I’m not sure how I came across The E-Myth Revisited by Michael E. Gerber, but it has been on my radar for at least 15 years. It must have been on some influencer’s list of recommended books for starting a business. Since I am in the middle of branching out from my current job into new opportunities, it seemed like the right time to read this book.

From my memory, my initial impression was that this was mainly about how to manage a business. Since I didn’t go to business school, my assumption was that it meant how to manage your employees as the owner of a business. After reading the book, that was only partially correct; there was so much more advice on how to treat your business and truly become successful. Let’s dive in.

In The E-Myth Revisited, Gerber argues that most small businesses fail not because owners lack technical skills but because they’re trapped working in the business instead of on it. Gerber identifies three distinct roles that a founder must constantly balance: the Technician, the Manager, and the Entrepreneur.

The problem, he explains, is that when people start going into business for themselves, they often become trapped in the Technician role, working for their business instead of working on it. Gerber uses an allegory of a small business owner trying to open a pie shop to illustrate this lesson. He describes how the pie shop owner became trapped because she was the one making the pies and never focusing on how to improve the business she was creating, which is the Entrepreneur’s role.

He defines the three roles:

  • The Entrepreneur is the dreamer, living in the future and envisioning possibilities the company hasn’t yet figured out how to achieve. This role sets the direction and defines the business the owner wants it to become.
  • The Manager is the one who imposes structure. This role involves systematizing the business, assigning job roles, setting KPIs, and writing procedures. It focuses on the present – aligning today’s operations with tomorrow’s goals and ensuring yesterday’s commitments are met through structured processes.
  • The Technician is the craftsman, working in the now to solve immediate problems and creating the actual products or delivering services.
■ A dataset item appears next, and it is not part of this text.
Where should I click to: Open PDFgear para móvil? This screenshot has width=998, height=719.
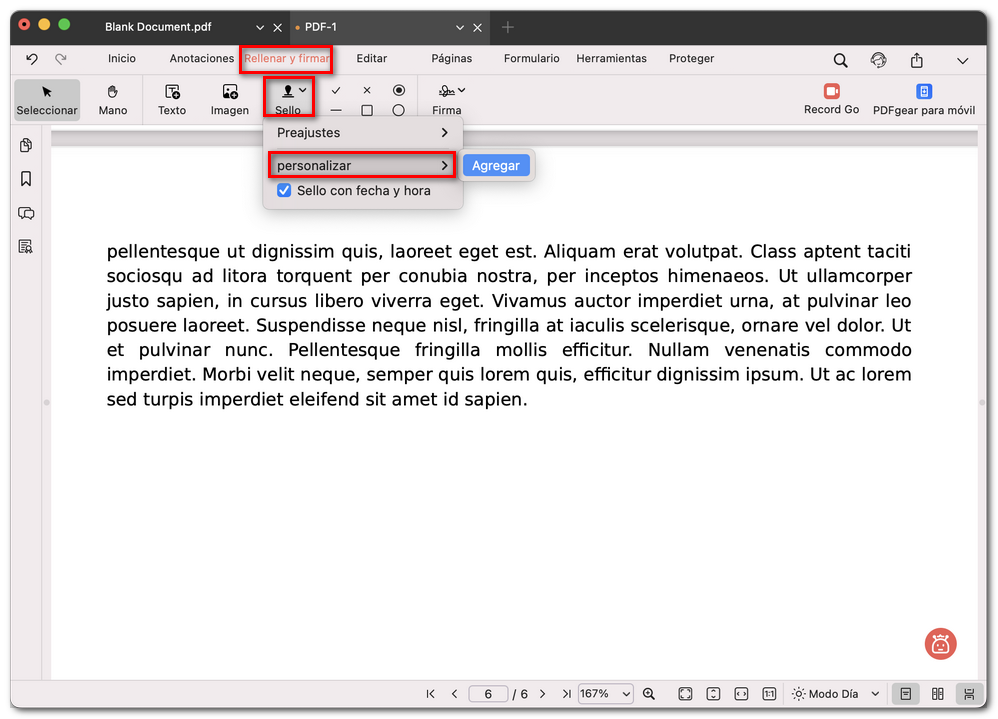pyautogui.click(x=923, y=99)
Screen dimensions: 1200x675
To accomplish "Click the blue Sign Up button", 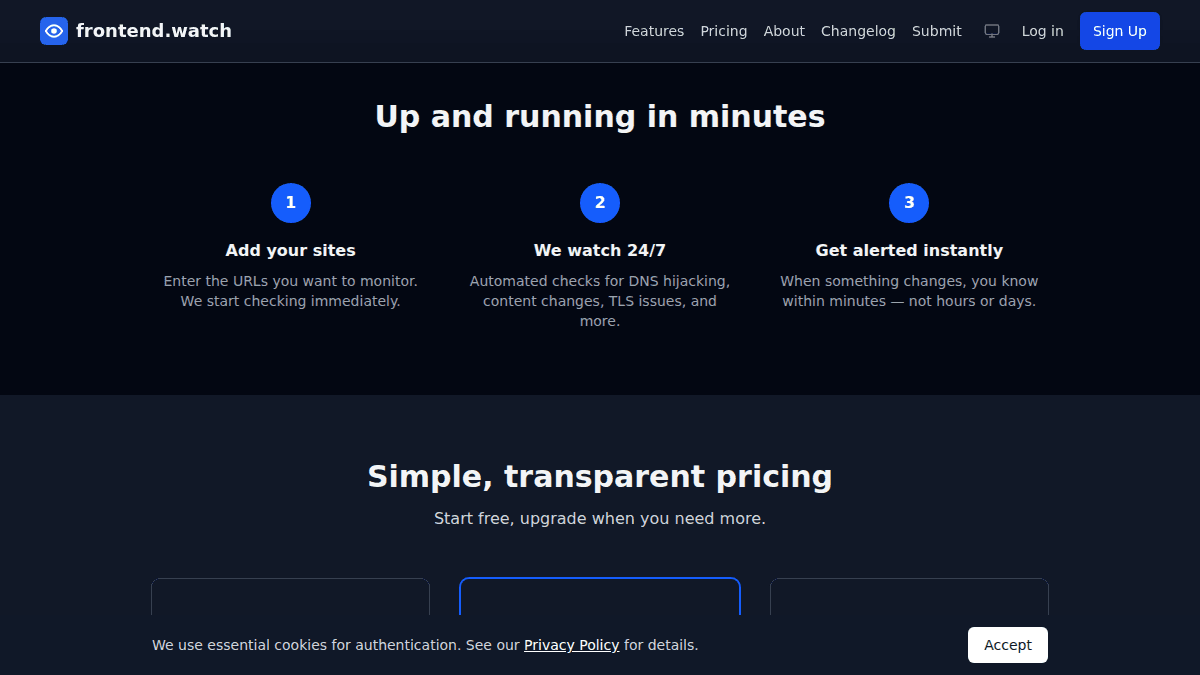I will coord(1120,31).
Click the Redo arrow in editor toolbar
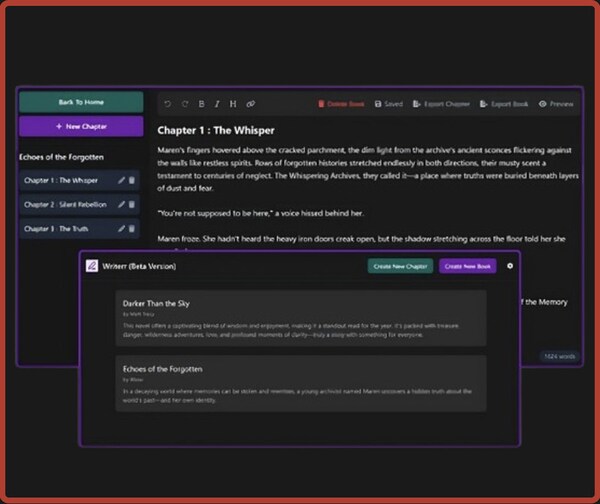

These roles balance each other into a continuous improvement cycle. As Technicians surface friction, the Manager streamlines the workflow; the Entrepreneur reframes the improvement as a customer-facing differentiator, feeding the next round of innovation.

Gerber delves into the power of franchises, specifically McDonald’s, arguing that every founder should treat their business as a franchise prototype, systematizing every task so results become predictable and replicable. He even addresses the common concern that systematization smothers creativity. Gerber argues that routine will free people to be creative where it matters, distinguishing between creative chaos and creative design. By scripting predictable work, mental bandwidth is freed for higher-level creativity like new products, marketing, and customer experiences. This also shifts creativity to designing and improving the system, where you can have innovation baked into the system so your company never grows stale. Structure facilitates creativity and doesn’t kill it.

Gerber also argues that a business should never stand still, consistently moving through the innovation, quantification, and orchestration flywheel. This loop turns rough ideas into profit-producing systems:

  • Innovation: Any deliberate change aimed at improving the customer’s experience or business efficiency. Size of change doesn’t matter. (As an aside, I’d bet smaller changes with larger impact tend to be harder to find than sweeping changes.)
  • Quantification: Measuring the impact of those changes in real numbers.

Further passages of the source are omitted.